> [Exercise prompt] Please rewrite the material below, replacing "Where should I click to" with "Where do I click to" and keeping everything else unchanged.

> [Listing]
┌──
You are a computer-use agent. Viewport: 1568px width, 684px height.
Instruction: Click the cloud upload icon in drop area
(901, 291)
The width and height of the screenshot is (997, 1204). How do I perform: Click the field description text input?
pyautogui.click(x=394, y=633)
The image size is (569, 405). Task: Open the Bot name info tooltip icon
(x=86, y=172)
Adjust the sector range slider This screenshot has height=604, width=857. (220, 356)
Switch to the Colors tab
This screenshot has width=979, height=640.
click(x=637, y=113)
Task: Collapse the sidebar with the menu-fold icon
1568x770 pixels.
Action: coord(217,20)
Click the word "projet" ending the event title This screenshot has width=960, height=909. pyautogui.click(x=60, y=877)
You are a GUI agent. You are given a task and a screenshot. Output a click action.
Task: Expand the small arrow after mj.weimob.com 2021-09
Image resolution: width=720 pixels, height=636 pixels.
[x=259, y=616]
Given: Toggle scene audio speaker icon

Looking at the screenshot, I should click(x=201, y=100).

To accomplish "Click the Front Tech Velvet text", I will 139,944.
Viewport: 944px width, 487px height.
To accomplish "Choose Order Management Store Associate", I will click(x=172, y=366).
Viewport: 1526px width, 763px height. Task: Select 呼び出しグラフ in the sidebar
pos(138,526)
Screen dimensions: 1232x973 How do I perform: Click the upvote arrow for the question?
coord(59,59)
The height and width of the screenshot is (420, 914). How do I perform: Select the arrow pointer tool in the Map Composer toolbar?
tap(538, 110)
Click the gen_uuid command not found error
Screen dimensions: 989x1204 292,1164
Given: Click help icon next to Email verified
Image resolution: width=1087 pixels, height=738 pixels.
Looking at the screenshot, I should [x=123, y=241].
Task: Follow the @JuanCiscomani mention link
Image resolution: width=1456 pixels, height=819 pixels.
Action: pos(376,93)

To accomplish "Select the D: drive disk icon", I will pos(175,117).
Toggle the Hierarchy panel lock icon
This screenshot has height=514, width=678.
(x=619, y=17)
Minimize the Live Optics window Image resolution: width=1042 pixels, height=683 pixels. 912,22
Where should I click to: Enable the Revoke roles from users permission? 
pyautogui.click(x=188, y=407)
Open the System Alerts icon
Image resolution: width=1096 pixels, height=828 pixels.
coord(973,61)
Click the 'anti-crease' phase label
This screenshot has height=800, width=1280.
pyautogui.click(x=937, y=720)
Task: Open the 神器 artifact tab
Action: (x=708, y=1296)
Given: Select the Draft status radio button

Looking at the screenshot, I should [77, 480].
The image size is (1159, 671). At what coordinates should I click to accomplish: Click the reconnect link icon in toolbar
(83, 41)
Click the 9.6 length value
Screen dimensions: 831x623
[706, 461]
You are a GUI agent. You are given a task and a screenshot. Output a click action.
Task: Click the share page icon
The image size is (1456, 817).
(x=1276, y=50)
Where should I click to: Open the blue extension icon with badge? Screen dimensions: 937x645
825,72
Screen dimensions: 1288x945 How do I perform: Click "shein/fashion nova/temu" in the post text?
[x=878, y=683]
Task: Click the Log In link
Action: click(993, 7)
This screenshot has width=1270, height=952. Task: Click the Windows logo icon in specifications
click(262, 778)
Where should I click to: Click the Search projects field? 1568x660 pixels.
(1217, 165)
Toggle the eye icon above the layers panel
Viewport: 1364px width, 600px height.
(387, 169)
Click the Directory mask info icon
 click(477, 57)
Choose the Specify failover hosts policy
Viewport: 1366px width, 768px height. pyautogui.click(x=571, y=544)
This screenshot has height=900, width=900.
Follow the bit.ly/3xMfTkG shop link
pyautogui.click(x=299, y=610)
└──
> [Answer for this exercise]
You are a computer-use agent. Viewport: 1568px width, 684px height.
Instruction: Click the cloud upload icon in drop area
(901, 291)
The width and height of the screenshot is (997, 1204). How do I perform: Click the field description text input?
pyautogui.click(x=394, y=633)
The image size is (569, 405). Task: Open the Bot name info tooltip icon
(x=86, y=172)
Adjust the sector range slider This screenshot has height=604, width=857. (220, 356)
Switch to the Colors tab
This screenshot has width=979, height=640.
click(x=637, y=113)
Task: Collapse the sidebar with the menu-fold icon
1568x770 pixels.
Action: coord(217,20)
Click the word "projet" ending the event title This screenshot has width=960, height=909. pyautogui.click(x=60, y=877)
You are a GUI agent. You are given a task and a screenshot. Output a click action.
Task: Expand the small arrow after mj.weimob.com 2021-09
Image resolution: width=720 pixels, height=636 pixels.
[x=259, y=616]
Given: Toggle scene audio speaker icon

Looking at the screenshot, I should click(x=201, y=100).

To accomplish "Click the Front Tech Velvet text", I will 139,944.
Viewport: 944px width, 487px height.
To accomplish "Choose Order Management Store Associate", I will click(x=172, y=366).
Viewport: 1526px width, 763px height. Task: Select 呼び出しグラフ in the sidebar
pos(138,526)
Screen dimensions: 1232x973 How do I perform: Click the upvote arrow for the question?
coord(59,59)
The height and width of the screenshot is (420, 914). How do I perform: Select the arrow pointer tool in the Map Composer toolbar?
tap(538, 110)
Click the gen_uuid command not found error
Screen dimensions: 989x1204 292,1164
Given: Click help icon next to Email verified
Image resolution: width=1087 pixels, height=738 pixels.
Looking at the screenshot, I should [x=123, y=241].
Task: Follow the @JuanCiscomani mention link
Image resolution: width=1456 pixels, height=819 pixels.
Action: pos(376,93)

To accomplish "Select the D: drive disk icon", I will pos(175,117).
Toggle the Hierarchy panel lock icon
This screenshot has height=514, width=678.
(x=619, y=17)
Minimize the Live Optics window Image resolution: width=1042 pixels, height=683 pixels. 912,22
Where do I click to: Enable the Revoke roles from users permission? 
pyautogui.click(x=188, y=407)
Open the System Alerts icon
Image resolution: width=1096 pixels, height=828 pixels.
coord(973,61)
Click the 'anti-crease' phase label
This screenshot has height=800, width=1280.
pyautogui.click(x=937, y=720)
Task: Open the 神器 artifact tab
Action: (x=708, y=1296)
Given: Select the Draft status radio button

Looking at the screenshot, I should [77, 480].
The image size is (1159, 671). At what coordinates should I click to accomplish: Click the reconnect link icon in toolbar
(83, 41)
Click the 9.6 length value
Screen dimensions: 831x623
[706, 461]
You are a GUI agent. You are given a task and a screenshot. Output a click action.
Task: Click the share page icon
The image size is (1456, 817).
(x=1276, y=50)
Where do I click to: Open the blue extension icon with badge? Screen dimensions: 937x645
825,72
Screen dimensions: 1288x945 How do I perform: Click "shein/fashion nova/temu" in the post text?
[x=878, y=683]
Task: Click the Log In link
Action: click(993, 7)
This screenshot has width=1270, height=952. Task: Click the Windows logo icon in specifications
click(262, 778)
Where do I click to: Click the Search projects field? 1568x660 pixels.
(1217, 165)
Toggle the eye icon above the layers panel
Viewport: 1364px width, 600px height.
(387, 169)
Click the Directory mask info icon
 click(477, 57)
Choose the Specify failover hosts policy
Viewport: 1366px width, 768px height. pyautogui.click(x=571, y=544)
This screenshot has height=900, width=900.
Follow the bit.ly/3xMfTkG shop link
pyautogui.click(x=299, y=610)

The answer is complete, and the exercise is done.